I am aware that as a 44 year old man – and a father to boot – I should be strong to tragedy at this point in my life … able to face adversity with strength and stoicness but I’m not. I’m a weakling.
I have cried rivers of tears and howled in emotional pain over and over again. I have done this both in private and, embarrassingly, in public as well.
I feel totally destroyed and shocked. I still can’t believe this has happened and feel that I’m living in either a dream or some weird parallel universe where on the other side, the other version of me is visiting my mum in hospital who is recuperating well from a successful operation.

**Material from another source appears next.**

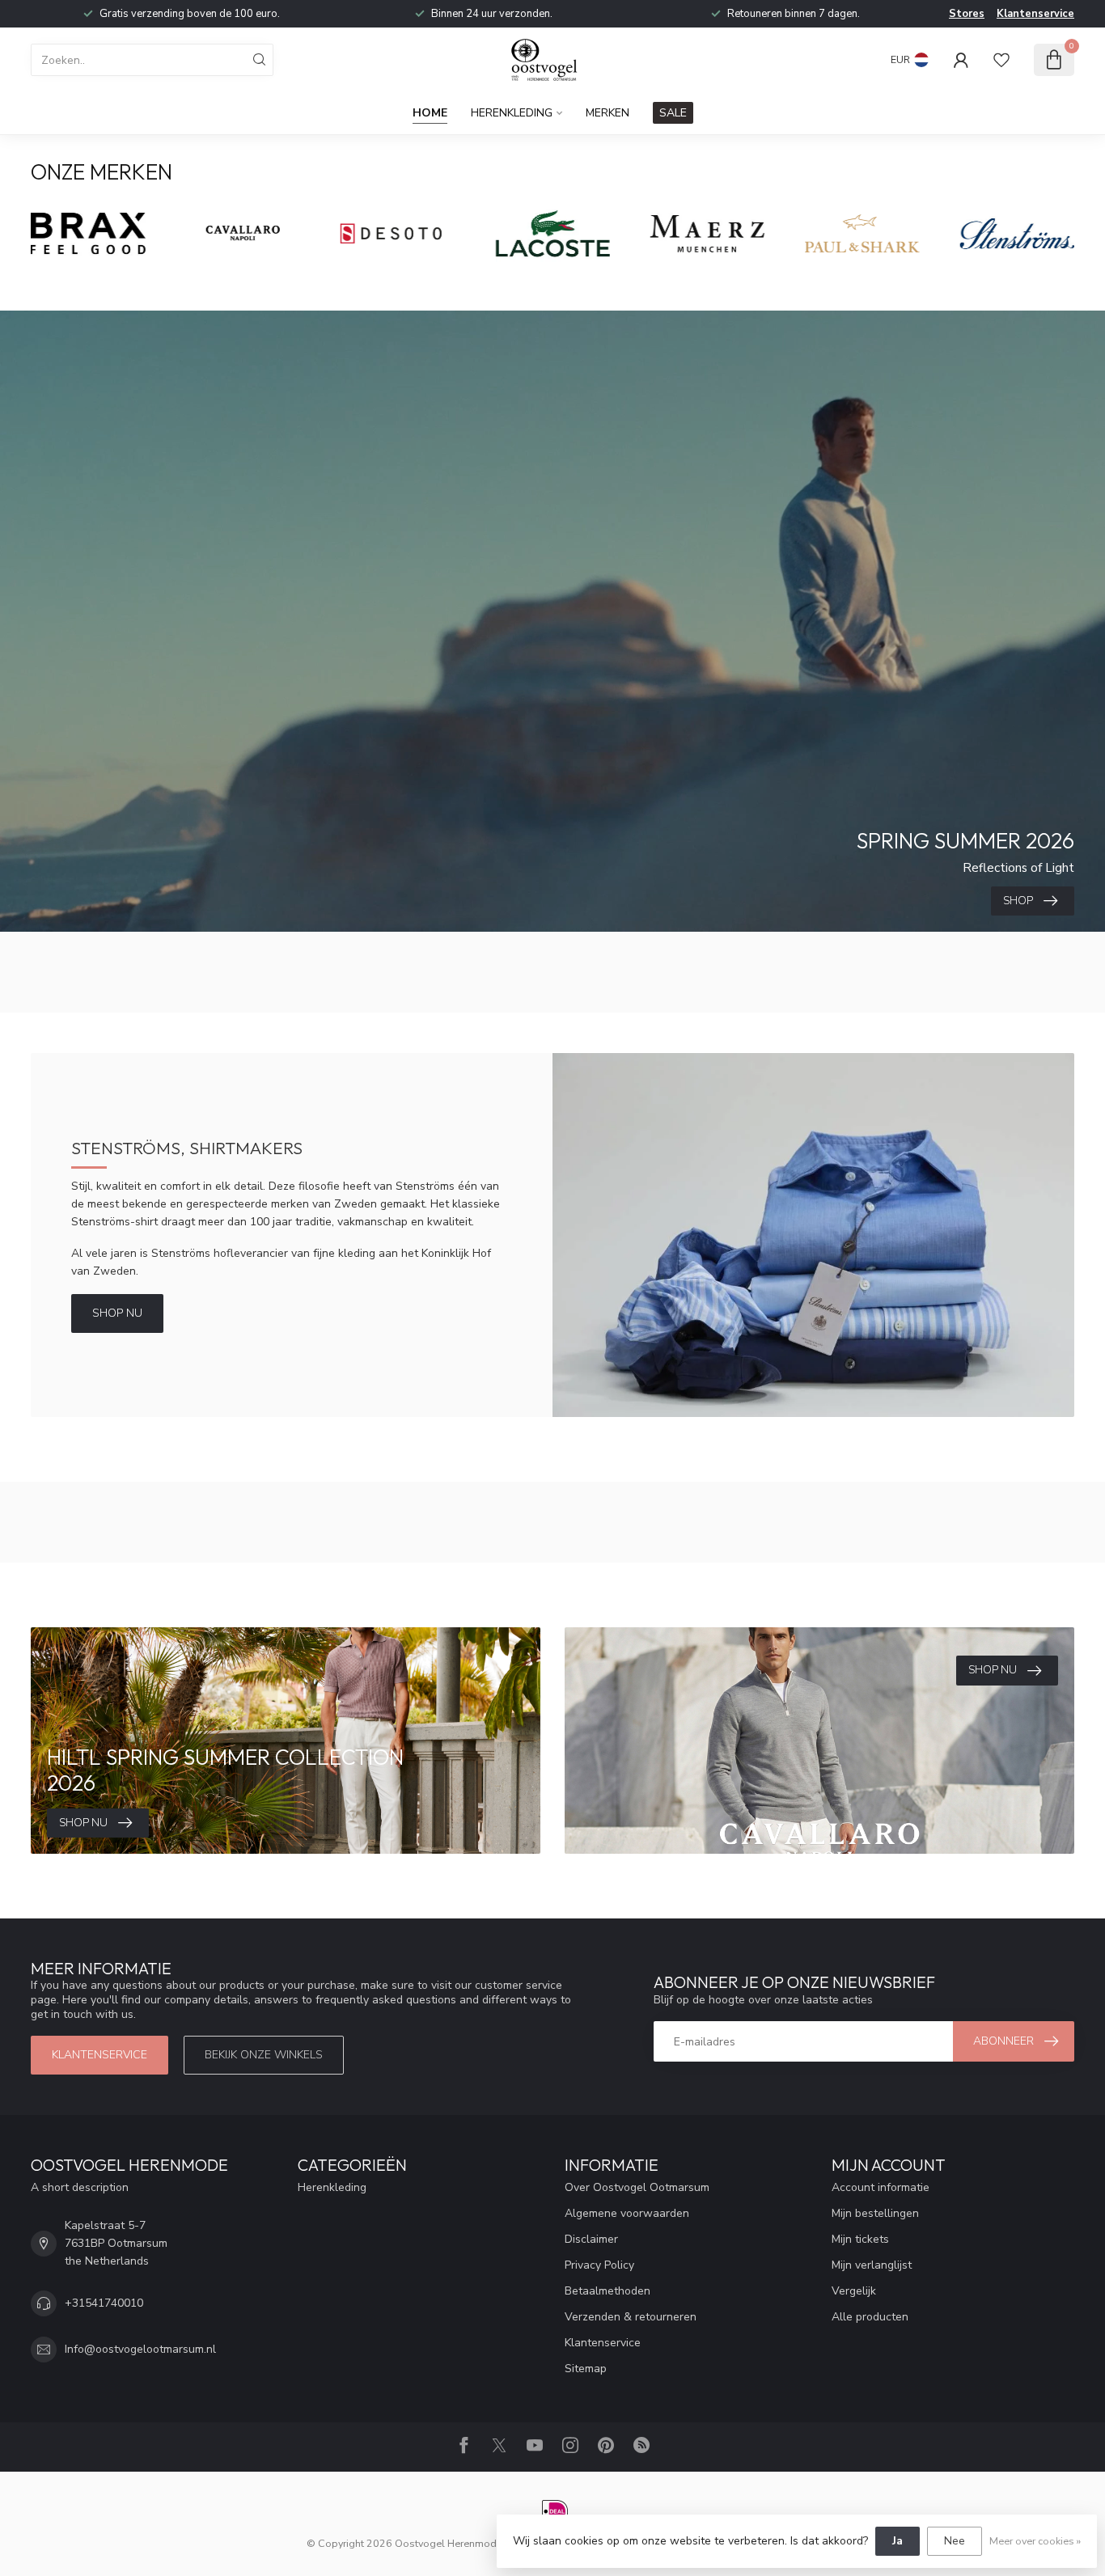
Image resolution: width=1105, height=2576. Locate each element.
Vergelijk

It is all too complex and confusing for me to grasp and when you take into account that I need to decide what I’m going to do with my family home – a place where my dads ashes are scattered – the weight of expectation and pressure feels almost overwhelming.
And yet I am – in my own way – getting through things and a big part of that is because of all the love, support and compassion that has been thrown at me.
Frankly I don’t know what I’ve done to deserve it. I know what my Mum did to deserve it, but not me. And yet people’s generosity of support has been amazing and I’m genuinely humbled and feel cared for by it all.
Media likes to present the World as a cold and miserable place. Where selfishness is the norm. They are wrong. The World is full of kind and caring people and I have been fortunate to experience this first hand at a time where I felt my whole World was collapsing around me.
So thank you to you and the people who made the technology that allowed you to reach out me.
Of course it doesn’t take all the pain away, but it stops everything looking so bleak and I can assure you that would be exactly what my Mum would want for me.